Lorenzo Stoakes Sept. 6, 2023, 7:46 p.m. UTC | #4
On Wed, Sep 06, 2023 at 08:23:18PM +0100, Lorenzo Stoakes wrote:
> On Tue, 5 Sept 2023 at 12:47, Joel Fernandes <joel@joelfernandes.org> wrote:
> >
> > On Tue, Sep 05, 2023 at 08:09:16AM +0100, Lorenzo Stoakes wrote:
> > > On Mon, Sep 04, 2023 at 06:08:04PM +0000, Joel Fernandes (Google) wrote:
> > > > It is unsafe to dump vmalloc area information when trying to do so from
> > > > some contexts. Add a safer trylock version of the same function to do a
> > > > best-effort VMA finding and use it from vmalloc_dump_obj().
> > >
> > > It'd be nice to have more details as to precisely which contexts and what this
> > > resolves.
> >
> > True.
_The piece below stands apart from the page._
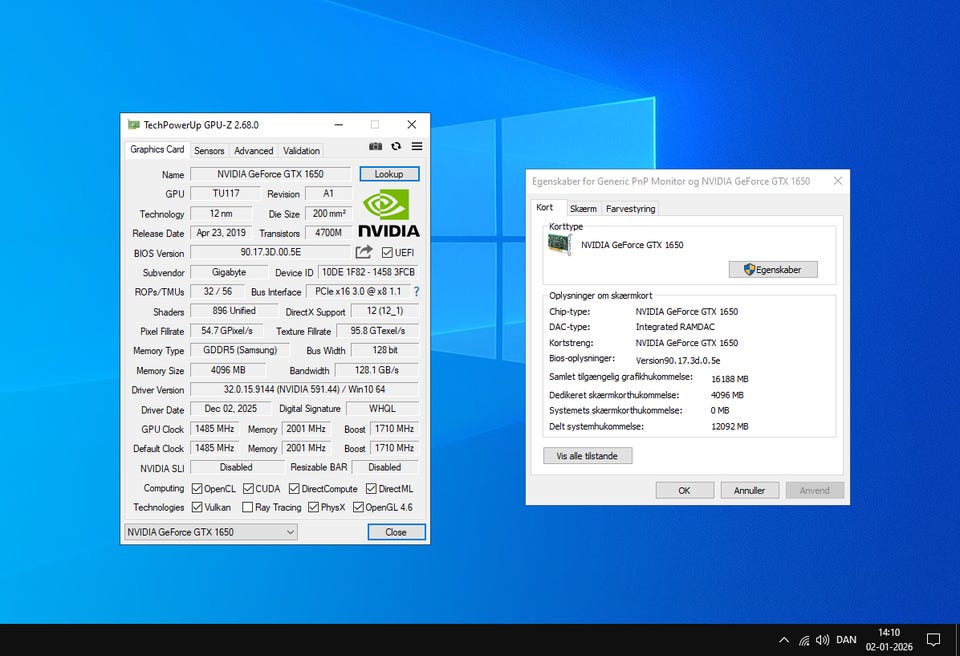Open the volume speaker tray icon
The width and height of the screenshot is (960, 656).
point(823,640)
I was hoping the 'trylock' mention would be sufficient (example hardirq
> > context interrupting a lock-held region) but you're right.
> >
> > > > [applied test robot feedback on unused function fix.]
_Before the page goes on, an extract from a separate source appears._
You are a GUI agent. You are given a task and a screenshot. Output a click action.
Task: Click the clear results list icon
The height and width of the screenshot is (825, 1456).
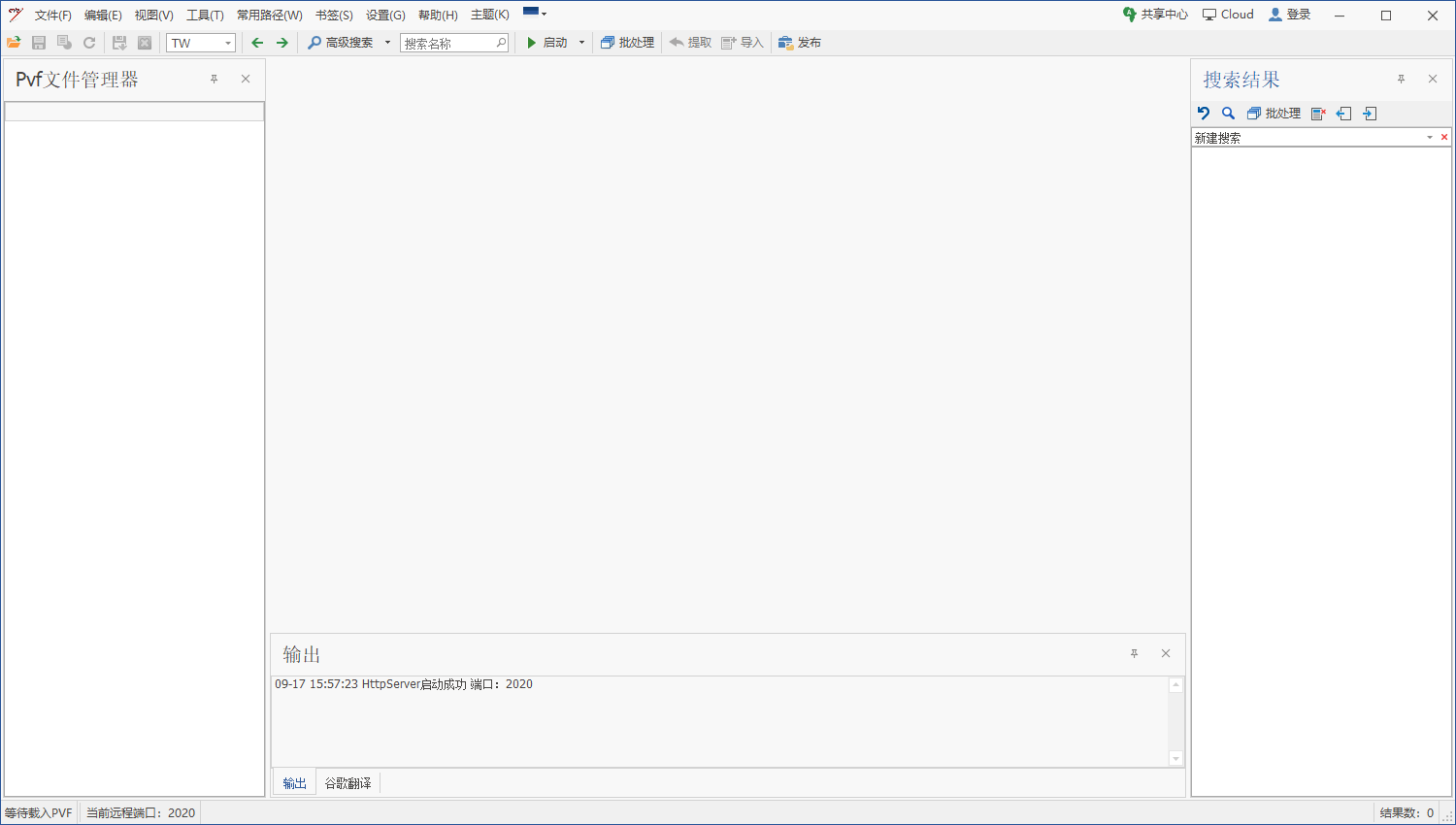(x=1318, y=114)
> > > > [applied Uladzislau feedback on locking.]
> > > >
> > > > Reported-by: Zhen Lei <thunder.leizhen@huaweicloud.com>
> > > > Cc: Paul E. McKenney <paulmck@kernel.org>
> > > > Cc: rcu@vger.kernel.org
> > > > Cc: Zqiang <qiang.zhang1211@gmail.com>
> > > > Reviewed-by: Uladzislau Rezki (Sony) <urezki@gmail.com>
> > > > Fixes: 98f180837a89 ("mm: Make mem_dump_obj() handle vmalloc() memory")
> > > > Cc: stable@vger.kernel.org
> > > > Signed-off-by: Joel Fernandes (Google) <joel@joelfernandes.org>
> > > > ---
> > > >  mm/vmalloc.c | 26 ++++++++++++++++++++++----
> > > >  1 file changed, 22 insertions(+), 4 deletions(-)
> > > >
> > > > diff --git a/mm/vmalloc.c b/mm/vmalloc.c
> > > > index 93cf99aba335..2c6a0e2ff404 100644
> > > > --- a/mm/vmalloc.c
> > > > +++ b/mm/vmalloc.c
> > > > @@ -4274,14 +4274,32 @@ void pcpu_free_vm_areas(struct vm_struct **vms, int nr_vms)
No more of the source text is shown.